:: Instructions for the task ::
Only one stretch of the listing below is wanted. Begin at the line that has "Viewport: 720px width, 1551px height.", stop after the line that has "Task: Click the 24H% change badge", and repeat every line in between exactly.

Recorded data below:

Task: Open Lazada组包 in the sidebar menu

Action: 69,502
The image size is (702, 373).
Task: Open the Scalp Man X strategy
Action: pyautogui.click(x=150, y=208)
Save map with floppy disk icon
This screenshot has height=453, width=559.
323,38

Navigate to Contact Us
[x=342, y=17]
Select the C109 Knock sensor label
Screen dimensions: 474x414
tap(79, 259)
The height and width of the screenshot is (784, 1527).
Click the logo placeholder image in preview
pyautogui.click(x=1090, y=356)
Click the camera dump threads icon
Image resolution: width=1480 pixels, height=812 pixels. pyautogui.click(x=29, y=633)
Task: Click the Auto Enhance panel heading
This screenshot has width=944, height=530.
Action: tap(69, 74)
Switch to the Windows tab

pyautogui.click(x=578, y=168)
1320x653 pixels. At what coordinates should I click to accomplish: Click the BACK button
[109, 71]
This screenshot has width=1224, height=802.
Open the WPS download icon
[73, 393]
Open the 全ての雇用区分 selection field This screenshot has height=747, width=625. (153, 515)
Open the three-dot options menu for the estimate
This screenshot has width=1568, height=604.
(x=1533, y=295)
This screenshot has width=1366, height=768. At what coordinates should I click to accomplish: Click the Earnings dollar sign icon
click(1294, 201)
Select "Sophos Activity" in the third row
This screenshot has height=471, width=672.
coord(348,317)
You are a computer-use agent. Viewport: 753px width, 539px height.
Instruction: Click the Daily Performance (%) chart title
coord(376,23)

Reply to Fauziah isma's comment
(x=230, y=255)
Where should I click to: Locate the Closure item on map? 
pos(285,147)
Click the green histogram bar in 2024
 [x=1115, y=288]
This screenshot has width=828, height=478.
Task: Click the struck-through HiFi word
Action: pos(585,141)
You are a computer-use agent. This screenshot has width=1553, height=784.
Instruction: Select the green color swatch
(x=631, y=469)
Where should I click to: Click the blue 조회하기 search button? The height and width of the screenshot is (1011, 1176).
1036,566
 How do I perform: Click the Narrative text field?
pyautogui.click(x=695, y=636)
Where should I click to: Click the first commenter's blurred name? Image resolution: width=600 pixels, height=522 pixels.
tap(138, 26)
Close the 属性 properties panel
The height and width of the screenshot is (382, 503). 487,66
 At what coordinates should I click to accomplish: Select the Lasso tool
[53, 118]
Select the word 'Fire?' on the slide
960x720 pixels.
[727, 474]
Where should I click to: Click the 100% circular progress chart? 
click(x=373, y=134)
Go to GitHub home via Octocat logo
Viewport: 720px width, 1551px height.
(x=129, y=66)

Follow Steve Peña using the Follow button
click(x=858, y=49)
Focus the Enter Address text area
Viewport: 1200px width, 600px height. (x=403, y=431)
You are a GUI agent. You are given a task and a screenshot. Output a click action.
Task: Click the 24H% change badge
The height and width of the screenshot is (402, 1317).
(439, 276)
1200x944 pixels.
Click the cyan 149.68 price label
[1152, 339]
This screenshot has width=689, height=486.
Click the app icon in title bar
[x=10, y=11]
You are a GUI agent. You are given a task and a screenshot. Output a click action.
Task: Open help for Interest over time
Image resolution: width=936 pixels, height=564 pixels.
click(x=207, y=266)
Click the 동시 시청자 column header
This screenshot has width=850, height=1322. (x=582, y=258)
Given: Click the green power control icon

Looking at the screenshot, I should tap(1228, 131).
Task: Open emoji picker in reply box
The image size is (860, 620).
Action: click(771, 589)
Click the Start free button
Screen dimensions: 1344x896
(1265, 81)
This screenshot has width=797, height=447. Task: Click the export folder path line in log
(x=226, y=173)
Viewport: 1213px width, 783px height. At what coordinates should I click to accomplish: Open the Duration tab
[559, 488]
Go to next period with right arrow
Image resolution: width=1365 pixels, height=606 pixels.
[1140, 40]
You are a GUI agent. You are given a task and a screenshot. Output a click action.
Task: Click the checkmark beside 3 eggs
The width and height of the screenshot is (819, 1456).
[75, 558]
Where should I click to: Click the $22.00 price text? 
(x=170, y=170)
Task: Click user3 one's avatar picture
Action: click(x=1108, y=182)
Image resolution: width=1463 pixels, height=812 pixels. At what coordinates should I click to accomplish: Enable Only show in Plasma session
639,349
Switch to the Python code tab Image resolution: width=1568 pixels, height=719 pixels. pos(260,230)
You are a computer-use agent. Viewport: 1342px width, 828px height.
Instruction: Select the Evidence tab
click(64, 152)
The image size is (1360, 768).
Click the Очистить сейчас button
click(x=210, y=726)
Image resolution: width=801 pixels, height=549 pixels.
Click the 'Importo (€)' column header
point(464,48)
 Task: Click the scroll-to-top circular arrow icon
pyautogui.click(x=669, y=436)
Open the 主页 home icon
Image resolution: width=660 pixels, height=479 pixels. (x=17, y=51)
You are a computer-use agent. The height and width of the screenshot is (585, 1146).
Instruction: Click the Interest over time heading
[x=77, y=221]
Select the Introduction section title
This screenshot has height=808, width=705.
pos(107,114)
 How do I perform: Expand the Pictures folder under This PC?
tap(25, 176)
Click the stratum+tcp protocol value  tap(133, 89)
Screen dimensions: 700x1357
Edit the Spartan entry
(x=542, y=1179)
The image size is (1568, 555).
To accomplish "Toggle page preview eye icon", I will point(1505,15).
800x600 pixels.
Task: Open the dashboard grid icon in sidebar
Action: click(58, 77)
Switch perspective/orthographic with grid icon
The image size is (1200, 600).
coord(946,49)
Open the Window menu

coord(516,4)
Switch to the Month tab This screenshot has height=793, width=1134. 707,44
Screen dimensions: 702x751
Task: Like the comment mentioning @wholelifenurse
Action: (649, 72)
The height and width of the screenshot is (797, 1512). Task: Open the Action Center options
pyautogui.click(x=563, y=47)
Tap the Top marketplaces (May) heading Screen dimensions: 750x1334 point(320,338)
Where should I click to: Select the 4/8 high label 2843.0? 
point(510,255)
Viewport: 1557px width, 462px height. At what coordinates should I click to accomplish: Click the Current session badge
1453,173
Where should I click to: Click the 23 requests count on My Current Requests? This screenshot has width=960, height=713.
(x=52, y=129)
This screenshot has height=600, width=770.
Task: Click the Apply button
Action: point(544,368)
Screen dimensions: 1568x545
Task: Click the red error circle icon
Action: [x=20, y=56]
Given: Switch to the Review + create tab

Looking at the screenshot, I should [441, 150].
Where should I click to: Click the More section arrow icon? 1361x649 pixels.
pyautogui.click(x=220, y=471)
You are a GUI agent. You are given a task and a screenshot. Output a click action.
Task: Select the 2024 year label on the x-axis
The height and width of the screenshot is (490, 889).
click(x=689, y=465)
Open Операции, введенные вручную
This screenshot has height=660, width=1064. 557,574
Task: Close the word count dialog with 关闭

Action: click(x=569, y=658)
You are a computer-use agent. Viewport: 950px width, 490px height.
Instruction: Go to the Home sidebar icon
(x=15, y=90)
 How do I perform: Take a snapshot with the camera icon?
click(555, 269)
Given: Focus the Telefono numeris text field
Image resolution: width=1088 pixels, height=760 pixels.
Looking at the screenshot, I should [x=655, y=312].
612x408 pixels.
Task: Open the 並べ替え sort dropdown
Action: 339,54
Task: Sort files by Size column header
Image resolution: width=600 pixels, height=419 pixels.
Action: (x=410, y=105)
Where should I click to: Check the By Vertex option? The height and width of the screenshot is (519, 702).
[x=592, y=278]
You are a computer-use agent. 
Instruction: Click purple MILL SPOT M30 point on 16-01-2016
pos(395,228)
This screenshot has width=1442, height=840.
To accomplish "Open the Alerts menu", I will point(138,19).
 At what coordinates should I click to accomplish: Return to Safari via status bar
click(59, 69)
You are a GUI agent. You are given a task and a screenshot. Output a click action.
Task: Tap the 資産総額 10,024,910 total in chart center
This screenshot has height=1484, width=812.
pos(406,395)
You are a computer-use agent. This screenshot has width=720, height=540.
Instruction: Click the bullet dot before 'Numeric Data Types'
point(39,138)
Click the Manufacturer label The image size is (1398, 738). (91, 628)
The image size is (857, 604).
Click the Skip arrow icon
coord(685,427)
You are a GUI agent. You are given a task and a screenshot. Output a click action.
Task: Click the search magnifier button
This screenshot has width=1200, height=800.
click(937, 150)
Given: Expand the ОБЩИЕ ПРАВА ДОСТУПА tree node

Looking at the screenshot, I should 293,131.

End of Recorded data.

:: Response area ::
Viewport: 720px width, 1551px height.
(x=129, y=66)

Follow Steve Peña using the Follow button
click(x=858, y=49)
Focus the Enter Address text area
Viewport: 1200px width, 600px height. (x=403, y=431)
You are a GUI agent. You are given a task and a screenshot. Output a click action.
Task: Click the 24H% change badge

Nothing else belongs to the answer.